The rupee fell to a record low of 68.845 per dollar last week as fund outflows from the local financial market left the currency vulnerable to an unprecedented current-account deficit. The currency has weakened 19 percent so far this year, according to prices from local banks compiled by Bloomberg. India was the biggest buyer of Indonesian coal last year after China.
Indian importers are seeking to buy the fuel with a heating value of 5,500 kilocalories a kilogram on a net as-received basis at $79 to $80 a ton while Indonesian suppliers are offering at $85 a ton, cost and freight basis, said Ashok Mitra, the chief financial officer of PT Kaltim Prima Coal, a unit of Indonesia’s largest coal producer, PT Bumi Resources. (BUMI) Indonesian sellers are offering coal with a heating value of 3,600 kilocalories a kilogram at $37 to $38 a ton while Indian buyers are bidding at around $35 a ton, Mitra said.
“Indian buyers want to cover any increase in costs because of rupee depreciation through a reduction in price from the coal producers,” Mitra said at the conference. “There won’t be any default.
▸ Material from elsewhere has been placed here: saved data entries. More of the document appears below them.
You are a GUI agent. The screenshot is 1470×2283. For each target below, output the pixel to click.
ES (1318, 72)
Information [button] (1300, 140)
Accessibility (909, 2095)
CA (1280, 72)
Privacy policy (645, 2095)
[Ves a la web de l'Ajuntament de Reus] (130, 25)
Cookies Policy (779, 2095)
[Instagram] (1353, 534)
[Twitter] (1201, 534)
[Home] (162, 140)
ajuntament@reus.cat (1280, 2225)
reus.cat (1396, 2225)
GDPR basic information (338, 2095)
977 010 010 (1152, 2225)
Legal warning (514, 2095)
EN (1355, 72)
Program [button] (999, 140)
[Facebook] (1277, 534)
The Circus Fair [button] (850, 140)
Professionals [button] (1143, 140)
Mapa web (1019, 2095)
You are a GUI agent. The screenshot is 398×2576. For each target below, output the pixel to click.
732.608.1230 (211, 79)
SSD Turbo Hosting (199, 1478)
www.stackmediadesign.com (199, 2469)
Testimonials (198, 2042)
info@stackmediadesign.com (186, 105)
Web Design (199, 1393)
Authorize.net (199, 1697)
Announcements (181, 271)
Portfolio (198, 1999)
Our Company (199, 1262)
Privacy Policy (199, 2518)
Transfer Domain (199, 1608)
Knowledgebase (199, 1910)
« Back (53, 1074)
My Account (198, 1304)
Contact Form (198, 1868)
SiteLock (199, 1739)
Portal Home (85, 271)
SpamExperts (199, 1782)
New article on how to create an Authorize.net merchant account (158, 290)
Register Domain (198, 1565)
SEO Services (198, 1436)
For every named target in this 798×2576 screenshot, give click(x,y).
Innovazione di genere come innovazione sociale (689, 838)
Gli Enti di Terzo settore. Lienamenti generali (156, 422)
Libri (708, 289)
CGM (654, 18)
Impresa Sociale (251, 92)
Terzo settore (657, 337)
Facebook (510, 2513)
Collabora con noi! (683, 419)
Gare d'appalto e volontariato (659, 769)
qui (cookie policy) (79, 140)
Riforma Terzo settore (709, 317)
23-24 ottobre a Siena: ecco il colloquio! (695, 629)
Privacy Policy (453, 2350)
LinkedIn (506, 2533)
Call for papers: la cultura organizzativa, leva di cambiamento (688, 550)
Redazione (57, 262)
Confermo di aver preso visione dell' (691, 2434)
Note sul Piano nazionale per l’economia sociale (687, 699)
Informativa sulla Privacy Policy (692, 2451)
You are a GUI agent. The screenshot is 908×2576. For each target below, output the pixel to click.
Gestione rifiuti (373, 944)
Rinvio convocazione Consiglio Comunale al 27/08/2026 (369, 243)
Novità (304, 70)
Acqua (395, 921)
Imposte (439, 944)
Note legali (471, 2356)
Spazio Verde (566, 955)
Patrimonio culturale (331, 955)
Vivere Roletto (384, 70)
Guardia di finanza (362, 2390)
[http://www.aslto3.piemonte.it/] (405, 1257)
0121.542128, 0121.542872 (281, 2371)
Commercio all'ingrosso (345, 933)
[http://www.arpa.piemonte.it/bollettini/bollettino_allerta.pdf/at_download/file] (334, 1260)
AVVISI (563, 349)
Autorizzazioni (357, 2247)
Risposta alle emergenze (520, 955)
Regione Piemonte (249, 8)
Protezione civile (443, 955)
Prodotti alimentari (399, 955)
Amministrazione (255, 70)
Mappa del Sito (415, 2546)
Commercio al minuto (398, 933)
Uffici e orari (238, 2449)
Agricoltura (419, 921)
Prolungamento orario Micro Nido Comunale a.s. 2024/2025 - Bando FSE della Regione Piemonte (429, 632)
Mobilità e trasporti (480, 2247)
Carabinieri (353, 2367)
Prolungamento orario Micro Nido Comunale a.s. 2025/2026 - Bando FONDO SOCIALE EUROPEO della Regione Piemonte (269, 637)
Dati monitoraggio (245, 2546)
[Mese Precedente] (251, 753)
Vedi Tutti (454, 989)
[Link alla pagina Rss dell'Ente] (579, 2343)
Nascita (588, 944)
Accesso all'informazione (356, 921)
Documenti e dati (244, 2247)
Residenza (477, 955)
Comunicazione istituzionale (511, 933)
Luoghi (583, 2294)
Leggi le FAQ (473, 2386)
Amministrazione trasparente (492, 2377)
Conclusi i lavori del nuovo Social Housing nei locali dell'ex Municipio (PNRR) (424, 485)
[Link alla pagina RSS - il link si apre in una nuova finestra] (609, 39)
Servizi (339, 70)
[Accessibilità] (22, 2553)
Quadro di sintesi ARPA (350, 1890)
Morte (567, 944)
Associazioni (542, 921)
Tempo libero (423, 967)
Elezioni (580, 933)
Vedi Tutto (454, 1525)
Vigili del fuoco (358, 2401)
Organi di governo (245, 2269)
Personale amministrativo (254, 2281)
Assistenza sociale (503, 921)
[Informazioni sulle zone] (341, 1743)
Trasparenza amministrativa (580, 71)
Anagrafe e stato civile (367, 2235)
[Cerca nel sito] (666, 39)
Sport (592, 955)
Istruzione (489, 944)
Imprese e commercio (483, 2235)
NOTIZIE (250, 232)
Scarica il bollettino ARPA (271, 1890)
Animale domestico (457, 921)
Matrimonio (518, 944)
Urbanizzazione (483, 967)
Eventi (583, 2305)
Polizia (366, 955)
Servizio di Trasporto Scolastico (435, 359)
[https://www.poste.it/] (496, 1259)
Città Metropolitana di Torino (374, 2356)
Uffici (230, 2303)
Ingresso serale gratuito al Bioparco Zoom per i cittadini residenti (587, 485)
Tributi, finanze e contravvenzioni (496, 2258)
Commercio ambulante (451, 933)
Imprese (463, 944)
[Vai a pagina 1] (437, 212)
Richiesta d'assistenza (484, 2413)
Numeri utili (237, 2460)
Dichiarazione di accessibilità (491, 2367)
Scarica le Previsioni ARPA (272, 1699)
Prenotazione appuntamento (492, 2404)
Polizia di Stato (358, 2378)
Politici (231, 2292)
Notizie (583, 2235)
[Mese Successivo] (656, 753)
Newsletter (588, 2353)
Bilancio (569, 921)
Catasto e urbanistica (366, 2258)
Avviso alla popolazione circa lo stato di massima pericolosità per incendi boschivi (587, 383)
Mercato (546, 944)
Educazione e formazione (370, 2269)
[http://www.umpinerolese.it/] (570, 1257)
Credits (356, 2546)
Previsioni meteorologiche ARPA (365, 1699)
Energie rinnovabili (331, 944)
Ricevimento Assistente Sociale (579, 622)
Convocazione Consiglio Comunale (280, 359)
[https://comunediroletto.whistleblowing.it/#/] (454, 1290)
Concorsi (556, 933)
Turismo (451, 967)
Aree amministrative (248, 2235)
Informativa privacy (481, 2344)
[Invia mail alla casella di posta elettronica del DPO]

They have to take the cargo, but the issue will be on the price.”
Deferral requests from Indian buyers are unlikely to cut purchases because of demand for electricity and lack of local coal supply, Mitra said.
India increased coal imports by 50 percent in July, receiving 13.3 million tons of steam coal and 3.12 million of the coking variety, according to Interocean, a New Delhi-based shipper.